Miller locates the origins of college English studies in the colonial transition from a religious to an oratorical conception of literature. A belletristic model of literature emerged in the nineteenth century in response to the spread of the “penny” press and state-mandated schooling. Since literary studies became a common school subject, professors of literature have distanced themselves from teachers of literacy. In the Progressive era, that distinction came to structure scholarly organizations such as the MLA, while NCTE was established to develop more broadly based teacher coalitions. In the twentieth century New Criticism came to provide the operating assumptions for the rise of English departments, until those assumptions became critically overloaded with the crash of majors and jobs that began in 1970s and continues today.

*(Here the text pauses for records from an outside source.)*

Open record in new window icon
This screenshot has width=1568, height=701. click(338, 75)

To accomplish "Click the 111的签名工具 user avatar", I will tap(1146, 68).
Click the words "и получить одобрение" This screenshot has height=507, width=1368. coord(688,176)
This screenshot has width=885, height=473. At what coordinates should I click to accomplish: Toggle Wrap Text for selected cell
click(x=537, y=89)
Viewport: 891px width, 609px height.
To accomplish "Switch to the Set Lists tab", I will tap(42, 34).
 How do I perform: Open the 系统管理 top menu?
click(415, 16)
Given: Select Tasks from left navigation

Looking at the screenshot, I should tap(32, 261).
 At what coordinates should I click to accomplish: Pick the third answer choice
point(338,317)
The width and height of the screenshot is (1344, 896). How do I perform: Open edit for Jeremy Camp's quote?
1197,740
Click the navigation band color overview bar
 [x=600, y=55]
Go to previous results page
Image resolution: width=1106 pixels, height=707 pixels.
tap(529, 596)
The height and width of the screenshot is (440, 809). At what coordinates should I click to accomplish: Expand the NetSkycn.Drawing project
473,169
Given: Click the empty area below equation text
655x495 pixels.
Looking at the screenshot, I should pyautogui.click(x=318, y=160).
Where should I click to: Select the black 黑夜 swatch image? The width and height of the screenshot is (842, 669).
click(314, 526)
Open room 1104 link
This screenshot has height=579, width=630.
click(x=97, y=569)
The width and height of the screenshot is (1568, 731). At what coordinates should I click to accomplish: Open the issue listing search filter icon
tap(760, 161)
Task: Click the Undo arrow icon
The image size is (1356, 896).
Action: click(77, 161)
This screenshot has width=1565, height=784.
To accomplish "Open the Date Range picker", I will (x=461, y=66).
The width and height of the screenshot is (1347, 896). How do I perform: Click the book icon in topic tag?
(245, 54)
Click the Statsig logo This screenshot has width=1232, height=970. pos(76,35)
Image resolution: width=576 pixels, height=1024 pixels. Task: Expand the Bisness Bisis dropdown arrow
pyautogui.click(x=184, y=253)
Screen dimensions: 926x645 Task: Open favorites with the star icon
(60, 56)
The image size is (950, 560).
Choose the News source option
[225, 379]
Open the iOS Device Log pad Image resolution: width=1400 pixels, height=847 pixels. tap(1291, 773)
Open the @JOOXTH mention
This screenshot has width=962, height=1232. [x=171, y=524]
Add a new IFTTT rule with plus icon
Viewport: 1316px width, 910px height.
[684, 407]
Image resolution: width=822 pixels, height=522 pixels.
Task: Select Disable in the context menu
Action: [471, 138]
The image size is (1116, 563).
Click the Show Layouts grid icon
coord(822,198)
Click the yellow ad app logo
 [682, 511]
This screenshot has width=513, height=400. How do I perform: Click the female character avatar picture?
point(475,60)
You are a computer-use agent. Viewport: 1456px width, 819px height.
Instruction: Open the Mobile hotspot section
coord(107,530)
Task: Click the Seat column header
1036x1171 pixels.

For models that will help the discipline respond to such challenges, Miller looks to comprehensive departments of English that value studies of teaching, writing, and language as well as literature. According to Miller, departments in more broadly based institutions have the potential to redress the historical alienation of English departments from their institutional base in work with literacy. Such departments have a potentially quite expansive articulation apparatus. Many are engaged with writing at work in public life, with schools and public agencies, with access issues, and with media, ethnic, and cultural studies. With the privatization of higher education, such pragmatic engagements become vital to sustaining a civic vision of English studies and the humanities generally.

about the author

Thomas P. Miller

Thomas P. Miller is associate provost for faculty affairs at the University of Arizona in Tucson. He is the author of The Formation of College English: Rhetoric and Belles Lettres in the British Cultural Provinces, a winner of the Mina P. Shaughnessy Prize.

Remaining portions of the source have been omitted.